À la suite d'un scandale retentissant au sein d'un ehpad privé du groupe Orpea, mettant en lumière des cas de maltraitance, le gouvernement a décidé, en mars 2022, de mettre en place un plan de contrôle des 7500 ehpad présents sur le territoire. Mais comment ces établissements sont-ils véritablement surveillés ? Quelles entités sont responsables de la protection des droits des résidents et du bon fonctionnement de ces structures ? Les conseils départementaux et l'Agence régionale de santé (ARS) jouent un rôle crucial dans cette mission d'évaluation et de sanction.
Le rôle fondamental des conseils départementaux
Les conseils départementaux sont en première ligne en matière d'action sanitaire et sociale. Ils s'occupent notamment de l'allocation personnalisée d’autonomie (APA) et de l'aide sociale à l’hébergement (ASH), des dispositifs essentiels pour le maintien à domicile des personnes âgées. Leur mission inclut également la création de places dans les ehpad et la régulation des tarifs appliqués.
Pour opérer, tous les établissements, qu'ils soient privés ou publics, doivent obtenir une autorisation du conseil départemental. Pour les ehpad offrant des soins médicaux, une convention avec l'ARS est indispensable. Par conséquent, le conseil départemental est une entité clé dans le contrôle des ehpad et des maisons de retraite, collaborant souvent avec l'ARS.
Des contrôles peuvent être initiés suite à un signalement d'un usager, en cas de dysfonctionnements avérés ou lors de visites de conformité. Ces vérifications comprennent la demande de documents, ainsi que des inspections sur place afin de s’assurer du respect des lois et règlements en vigueur.
Les types de contrôles effectués
Les conseils départementaux réalisent divers types de contrôles pour s'assurer que les établissements respectent les normes légales, de sécurité, ainsi que les exigences tarifaires. Lors de ces visites, les agents habilités peuvent relever des infractions, rédiger des procès-verbaux, et, dans certains cas, saisir des documents.
Ils se penchent aussi sur le bien-être des résidents, incluant des aspects concernant leur santé et leur intégrité. Ces contrôles peuvent être programmés ou inopinés, garantissant ainsi une évaluation réaliste des conditions d'hébergement. En cas de refus de coopération de la part d'un gestionnaire, des sanctions peuvent être envisagées, incluant la suspension provisoire de l'activité de l’établissement.
Les ARS : un acteur clé du contrôle sanitaire
Les Agences Régionales de Santé (ARS) complètent le travail des conseils départementaux en contrôlant l'aspect sanitaire des ehpad.
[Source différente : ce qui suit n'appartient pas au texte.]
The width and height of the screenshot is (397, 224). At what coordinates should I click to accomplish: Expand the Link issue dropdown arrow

Chaque établissement doit obtenir une autorisation délivrée par l'ARS avant son ouverture. Cette entité veille à la qualification du personnel et à la qualité des soins fournis.
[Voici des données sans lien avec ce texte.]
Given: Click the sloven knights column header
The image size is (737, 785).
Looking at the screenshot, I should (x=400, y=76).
Les ARS interviennent souvent après des signalements concernant des dysfonctionnements, ou en cas d'événements graves. Leurs contrôles se concentrent sur la conformité avec le Code de la santé publique et incluent les protocoles d'hygiène, la qualité de l'air et de l'eau, ainsi que l'organisation des soins.
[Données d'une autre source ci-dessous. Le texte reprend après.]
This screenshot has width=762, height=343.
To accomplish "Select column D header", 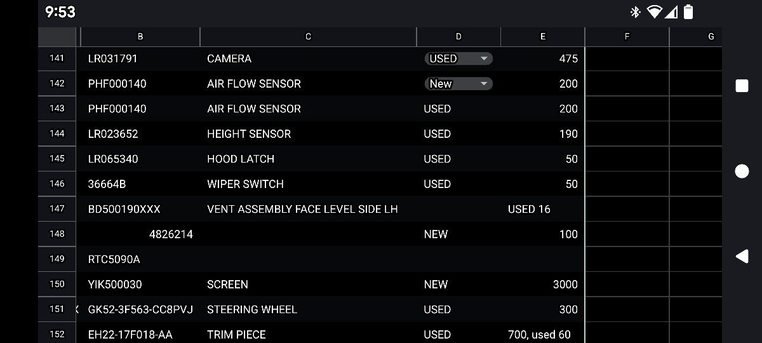I will tap(458, 37).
Processus et suite des contrôles
À l'issue d'un contrôle, un rapport est rédigé pour faire état des éventuels manquements et des mesures à prendre par le gestionnaire. En cas de non-respect des recommandations, l'ARS peut imposer des mesures correctives, et même envisager des sanctions financières.
De plus, en cas d'infractions graves, des poursuites judiciaires peuvent être enclenchées, impliquant le Procureur de la République.
La DGCCRF : garantie des droits économiques
Les ehpad subissent également des contrôles de la part de la Direction générale de la concurrence, de la consommation et de la répression des fraudes (DGCCRF). Cette institution veille à ce que les droits des résidents soient respectés, en s'assurant qu'il n'y a pas de clauses abusives dans les contrats de séjour, ainsi que sur la régularité des tarifs appliqués.
Malgré ces contrôles, des critiques émergent, notamment suite à un rapport du Défenseur des droits, soulignant la nécessité de renforcer ces évaluations pour garantir une meilleure protection des résidents dans les ehpad.